MADELEINE BRAND, host:

President Bush and other Pacific Rim leaders met today for the APEC summit in Busan, South Korea. Among other things, they urged the European Union to cut tariffs on imported farm goods and they discussed measures against bird flu. Tomorrow, President Bush will be in China, whose leaders he rebuked earlier this week, for not matching the country's growing economic power with greater democracy. China is the third largest trading partner for the United States and its importance is only expected to grow. I spoke earlier with journalist-turned-businessman James McGregor. He lives and works in China, and he's the author of the new book "One Billion Customers: Lessons From the Front Lines of Doing Business in China."

Mr. JAMES McGREGOR (Author, "One Billion Customers"): This place has nothing to do with communism. You can't look at China through the eyes of the Soviet Union or Communist China. That's kind of stir-fry Kremlinology. This country is capitalist down to its bone marrow, and they are completely commercial in the way they do things. Yeah, they're very focused. It's an authoritarian government, but it's a capitalist system.

BRAND: Give us a detail of how it is such an overwhelmingly capitalist system.

Mr. McGREGOR: Well, this is a government that has five-year plans from the old Soviet planning days, but those five-year plans now talk about `How do we build the world's best fiber-optic industry?' `How do we build the world's best silicon chip industry?' `How do we build more universities to educate engineers?'

BRAND: Well, this has all happened very, very quickly, in the last decade or so. China has gone from a relatively closed Communist nation to, as we say, a hypercapitalist one, so what does it feel like to be in the midst of a country that's changing so quickly?

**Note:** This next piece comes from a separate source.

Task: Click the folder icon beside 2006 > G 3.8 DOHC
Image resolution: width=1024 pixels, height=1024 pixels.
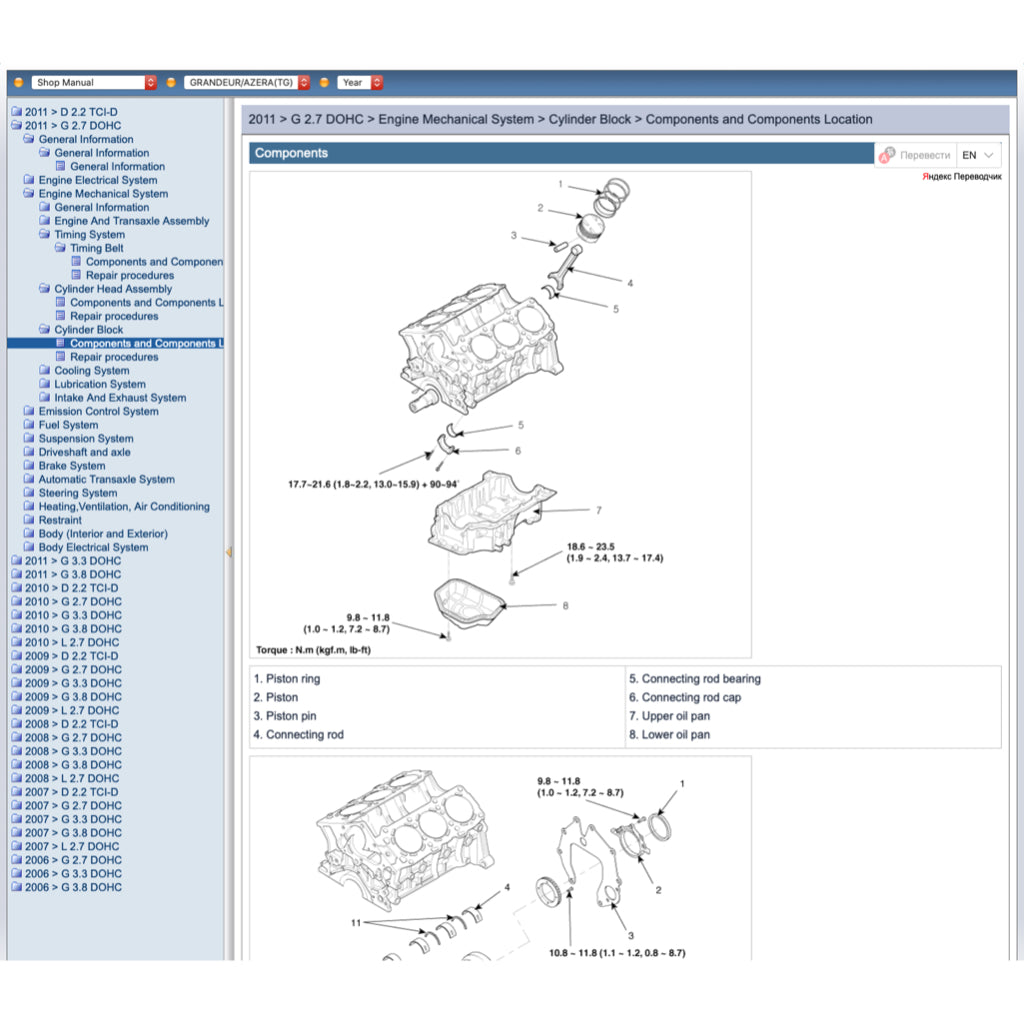Action: (x=16, y=888)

Mr. McGREGOR: If you look at China in terms of the United States, things have happened so fast, you can kind of feel the wind on your face. I mean, this is a country that has, in the past 15 years, compared to the US, gone through the robber baron era of the late 1800s, the financial speculation of the 1920s, the rural-to-urban migration of the 1930s, the first car, first college education, first vacation consumer of the 1950s, and aspects of the social appeal of the 1960s. What we've gone through in a hundred years, they've done in 15.

BRAND: Well, what about its history and its traditions? It must have more than just a capitalistic ethic?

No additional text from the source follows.